Despite such hard-won wisdom (he is an advocate of constant selfcorrection), Bellow has his failings as a writer. He is, actually, the first to acknowledge them. "If I were to write these pieces today," he admits in his Preface, "I think I should say less about distraction and emphasize instead the importance of attention." For Bellow is apt to be overtaken by his own preoccupations.

There is a tendency toward imprudent sentimentality in It All Adds Up. Bellow is a man with an enviable sense of place. Chicago is his city, America his country, the world his to roam. But at 78, he also sounds like a man slipping through time and not liking it very much.

In Part II of "The Jefferson Lectures," Bellow notes that the Chicago slums of his youth were ruined by the Imniigration Act of 1924. "The slums as we knew them in the twenties were, when they were still maintained by European immigrants, excellent places, attractive to artists and bohemians as well as WASPs who longed for a touch of Europe." The act, in his opinion, resulted in "the disappearance of a genial street life from American cities; the dank and depressing odors of cultural mildew rising from the giant suburbs, which continue to grow; [and] the shift of bohe@a from the slums to the universities."

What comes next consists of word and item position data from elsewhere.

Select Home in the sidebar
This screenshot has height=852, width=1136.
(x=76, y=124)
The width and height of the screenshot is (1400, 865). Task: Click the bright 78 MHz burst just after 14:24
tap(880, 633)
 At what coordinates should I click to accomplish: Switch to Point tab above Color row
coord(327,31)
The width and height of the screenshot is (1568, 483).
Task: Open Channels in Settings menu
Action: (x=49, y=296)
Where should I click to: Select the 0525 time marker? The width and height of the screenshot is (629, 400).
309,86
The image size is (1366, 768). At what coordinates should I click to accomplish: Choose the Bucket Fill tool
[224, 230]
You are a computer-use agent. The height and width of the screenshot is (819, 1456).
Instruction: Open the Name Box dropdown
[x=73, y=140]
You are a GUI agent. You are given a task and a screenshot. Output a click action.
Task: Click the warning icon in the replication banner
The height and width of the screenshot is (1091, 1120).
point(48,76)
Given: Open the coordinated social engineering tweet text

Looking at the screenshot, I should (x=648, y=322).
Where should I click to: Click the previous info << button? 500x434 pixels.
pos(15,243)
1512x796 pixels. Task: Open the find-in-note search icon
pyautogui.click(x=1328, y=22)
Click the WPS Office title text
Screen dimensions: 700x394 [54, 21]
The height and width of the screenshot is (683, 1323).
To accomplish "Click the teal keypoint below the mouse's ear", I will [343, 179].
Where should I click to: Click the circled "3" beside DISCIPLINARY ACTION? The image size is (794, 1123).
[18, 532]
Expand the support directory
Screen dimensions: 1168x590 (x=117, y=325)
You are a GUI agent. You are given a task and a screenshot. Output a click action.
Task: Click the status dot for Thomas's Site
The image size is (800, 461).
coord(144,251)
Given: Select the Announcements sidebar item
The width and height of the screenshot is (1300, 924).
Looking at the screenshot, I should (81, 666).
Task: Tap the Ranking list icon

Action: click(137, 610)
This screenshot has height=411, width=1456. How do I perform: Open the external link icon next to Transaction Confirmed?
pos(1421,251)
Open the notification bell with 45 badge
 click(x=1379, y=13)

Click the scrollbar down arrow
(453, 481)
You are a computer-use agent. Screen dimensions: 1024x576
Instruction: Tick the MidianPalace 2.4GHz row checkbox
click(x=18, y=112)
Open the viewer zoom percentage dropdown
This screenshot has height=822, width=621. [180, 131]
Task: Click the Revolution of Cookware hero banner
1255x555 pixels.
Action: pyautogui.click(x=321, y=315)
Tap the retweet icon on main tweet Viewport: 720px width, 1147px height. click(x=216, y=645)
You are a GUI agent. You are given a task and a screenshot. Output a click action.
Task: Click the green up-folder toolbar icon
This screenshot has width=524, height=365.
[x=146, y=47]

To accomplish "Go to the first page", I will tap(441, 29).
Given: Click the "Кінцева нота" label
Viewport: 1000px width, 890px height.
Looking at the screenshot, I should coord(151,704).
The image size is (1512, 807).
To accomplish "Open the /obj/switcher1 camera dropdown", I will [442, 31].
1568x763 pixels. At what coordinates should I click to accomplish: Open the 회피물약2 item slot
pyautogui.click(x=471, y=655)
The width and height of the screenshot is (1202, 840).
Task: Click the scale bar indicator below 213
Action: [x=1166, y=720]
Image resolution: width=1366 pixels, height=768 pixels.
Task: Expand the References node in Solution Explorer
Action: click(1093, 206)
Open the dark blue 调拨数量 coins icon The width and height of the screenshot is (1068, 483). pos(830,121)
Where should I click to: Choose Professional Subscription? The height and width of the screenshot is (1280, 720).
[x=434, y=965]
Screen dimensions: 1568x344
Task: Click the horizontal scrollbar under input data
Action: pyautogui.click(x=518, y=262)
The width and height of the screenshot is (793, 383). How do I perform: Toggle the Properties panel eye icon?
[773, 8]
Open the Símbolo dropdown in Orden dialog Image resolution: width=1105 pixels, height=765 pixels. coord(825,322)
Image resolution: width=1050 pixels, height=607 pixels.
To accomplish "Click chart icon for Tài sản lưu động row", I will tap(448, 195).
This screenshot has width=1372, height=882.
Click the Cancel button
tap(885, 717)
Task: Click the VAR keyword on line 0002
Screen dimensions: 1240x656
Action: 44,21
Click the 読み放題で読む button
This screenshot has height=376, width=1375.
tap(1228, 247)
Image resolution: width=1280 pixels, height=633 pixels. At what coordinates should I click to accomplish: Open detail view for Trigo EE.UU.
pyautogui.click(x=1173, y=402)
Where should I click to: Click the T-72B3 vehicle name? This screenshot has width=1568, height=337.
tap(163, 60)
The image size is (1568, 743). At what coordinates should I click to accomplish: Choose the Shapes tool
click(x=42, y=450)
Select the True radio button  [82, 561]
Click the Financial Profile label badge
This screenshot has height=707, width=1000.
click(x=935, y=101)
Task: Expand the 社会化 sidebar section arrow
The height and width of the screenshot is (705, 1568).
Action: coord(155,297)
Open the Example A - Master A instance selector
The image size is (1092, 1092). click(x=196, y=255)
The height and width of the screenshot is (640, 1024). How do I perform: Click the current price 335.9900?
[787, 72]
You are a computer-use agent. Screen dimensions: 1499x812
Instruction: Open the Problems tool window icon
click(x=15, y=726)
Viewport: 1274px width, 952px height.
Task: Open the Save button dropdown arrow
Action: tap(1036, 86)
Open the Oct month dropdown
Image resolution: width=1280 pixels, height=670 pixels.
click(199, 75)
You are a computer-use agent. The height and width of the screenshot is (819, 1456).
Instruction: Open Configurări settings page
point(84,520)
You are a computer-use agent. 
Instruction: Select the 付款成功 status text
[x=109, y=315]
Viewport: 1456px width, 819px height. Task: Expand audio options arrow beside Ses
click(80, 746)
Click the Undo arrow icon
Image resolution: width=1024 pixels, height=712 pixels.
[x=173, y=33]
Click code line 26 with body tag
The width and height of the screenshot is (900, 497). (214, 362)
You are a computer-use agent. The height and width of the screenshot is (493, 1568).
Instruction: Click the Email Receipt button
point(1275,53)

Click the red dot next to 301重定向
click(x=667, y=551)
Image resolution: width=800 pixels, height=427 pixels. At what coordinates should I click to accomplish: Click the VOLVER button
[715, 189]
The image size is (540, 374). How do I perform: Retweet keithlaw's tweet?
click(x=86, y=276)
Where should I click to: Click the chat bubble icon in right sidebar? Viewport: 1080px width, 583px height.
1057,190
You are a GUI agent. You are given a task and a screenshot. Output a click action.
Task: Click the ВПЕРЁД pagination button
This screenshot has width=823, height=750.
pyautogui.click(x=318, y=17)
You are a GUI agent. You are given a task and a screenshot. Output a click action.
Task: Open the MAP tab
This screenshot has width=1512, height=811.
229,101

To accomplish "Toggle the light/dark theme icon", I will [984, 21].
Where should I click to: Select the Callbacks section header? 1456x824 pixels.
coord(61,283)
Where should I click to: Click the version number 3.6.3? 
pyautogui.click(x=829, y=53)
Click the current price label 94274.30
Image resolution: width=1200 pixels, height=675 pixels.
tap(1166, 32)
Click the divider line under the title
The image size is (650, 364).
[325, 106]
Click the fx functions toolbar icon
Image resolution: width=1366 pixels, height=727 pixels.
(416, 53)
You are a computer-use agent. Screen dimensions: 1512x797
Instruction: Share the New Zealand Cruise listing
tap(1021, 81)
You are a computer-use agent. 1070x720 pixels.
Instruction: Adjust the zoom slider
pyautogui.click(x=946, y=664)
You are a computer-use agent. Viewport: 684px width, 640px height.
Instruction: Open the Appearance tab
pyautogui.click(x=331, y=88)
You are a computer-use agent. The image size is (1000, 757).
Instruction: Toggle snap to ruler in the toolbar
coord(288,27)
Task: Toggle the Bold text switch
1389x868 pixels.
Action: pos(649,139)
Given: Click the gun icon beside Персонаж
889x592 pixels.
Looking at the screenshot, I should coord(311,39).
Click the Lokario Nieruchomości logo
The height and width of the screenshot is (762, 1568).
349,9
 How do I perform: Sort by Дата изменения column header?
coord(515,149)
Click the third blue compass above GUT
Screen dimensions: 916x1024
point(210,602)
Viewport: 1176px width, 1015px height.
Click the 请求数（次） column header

But Bellow's vision is both tainted by the self-indulgent "posturing" he finds distasteful among Romantics and clouded by the knee-jerk cynicism he distrusts in intellectuals. "The good old days weren't always good," as Billy Joel once sang. They only seem that way because we have already lived them. It was no less true yesterday than it is today that there always have been challenges to meet and changes to overcome.

What can we say, though, except that, right or wrong, Bellow is honest? In "The French as Dostoyevsky Saw Them," he reminds us that "the degree to which you challenge your own beliefs and expose them to destruction is a test of your worth as a novelist." So in almost every piece, it is possible to hear bellow speaking directly to you: opinionated, street-smart, eloquent, erudite, and hopeful. In his 1976 Nobel address, he is unerring despite distractions: "Only art penetrates what pride, passion, intelligence, and habit erect on all sides - the seeming realities of this world."